The presence of the lanternfly brings us another reminder that our commitments to sustainability are all too frequently in conflict with our aesthetic values. The last time the city faced a threat of this kind was approximately 15 years ago, when the Asian long-horned beetle made its incursions, having entered the country in wooden packing materials. Half of the trees in New York were vulnerable to it, and the invasion resulted in a huge deforestation. First sighted in Brooklyn in 1996, the beetle wasn’t fully eradicated from the city until 23 years later.
Those elimination efforts were strategic, relying less on an army of citizen mercenaries who might have been more likely to stomp out the beetle because it was ugly than they would violate something as dazzling in its appearance as the spotted lanternfly. “People are feeding feral cats in the pandemic,” the urban ecologist Marielle Anzelone pointed out. “Meanwhile, feral cats are slaughtering songbirds. But people understand what domesticated pets are, and they feel sorry for them,” she said. “The majority of humans are not ecologically literate.”

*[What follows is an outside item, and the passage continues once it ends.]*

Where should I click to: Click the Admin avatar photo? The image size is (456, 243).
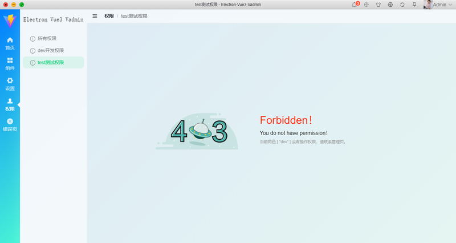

To Ms. Anzelone, the founder of NYC Wildflower Week, which showcases the roughly 800 plants native to New York City, all of the sudden interest in the spotted lanternfly is simply another indication of our blinkered approach to managing our ecosystem, singling out one villain when we ought to be thinking holistically. “Because we have a wine industry in New York State, there’s a lot of concern,” she said. “As soon as there’s a commercial dollar sign involved, there’s attention. But there are a lot of invasive plants in New York City that are more destructive.”
Even in the midst of the climate crisis, biodiversity is not taken seriously in a place where nature is generally regarded as a novelty. Researchers are currently working on innovative methods to permanently control the spotted lanternfly population. But once they succeed, of course, something else will inevitably take its place, another tiny enemy escaping its original habitat on a container ship. The pace of global commerce and life makes it impossible to imagine otherwise.